Aumenta la produzione del 6,43%, rispetto al 2018, delle baffe contrassegnate con il marchio di qualità Speck Alto Adige Igp. “Il mercato richiede un prodotto di qualità e i produttori di speck producono sempre più speck con il marchio ‘Speck Alto Adige Igp'”, commenta il presidente del Consorzio tutela Speck Alto Adige Igp, Andreas Moser. Il 67% della produzione dei consorziati viene commercializzata sul mercato italiano e di questa percentuale, una buona parte in Alto Adige.

Il restante 33% viene esportato nei mercati esteri, in particolare in Germania (26%) e Usa (3,3%), nel quale la quota di esportazione è raddoppiata rispetto al 2018.

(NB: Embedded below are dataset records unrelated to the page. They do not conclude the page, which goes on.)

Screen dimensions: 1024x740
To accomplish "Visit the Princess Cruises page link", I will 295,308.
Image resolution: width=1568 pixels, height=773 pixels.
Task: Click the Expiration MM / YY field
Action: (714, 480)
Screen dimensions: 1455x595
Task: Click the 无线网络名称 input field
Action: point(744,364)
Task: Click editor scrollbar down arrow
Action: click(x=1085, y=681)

Nel 2019, delle 2.932.519 baffe di Speck Alto Adige Igp il 46% sono state vendute come tranci. Il 22% come baffe intere e il 32% in confezioni di salume già affettato. Negli ultimi mesi, una forte contrazione della disponibilità di carne suina sul mercato globale ha comportato un incremento dei prezzi di salumi e insaccati su scala mondiale. Una situazione che coinvolge anche i 29 produttori di speck aderenti al Consorzio altoatesino: “Per il 2020 i prezzi dello Speck Alto Adige Igp saliranno notevolmente a causa dell’aumento di prezzo della materia prima”, commenta il presidente Moser.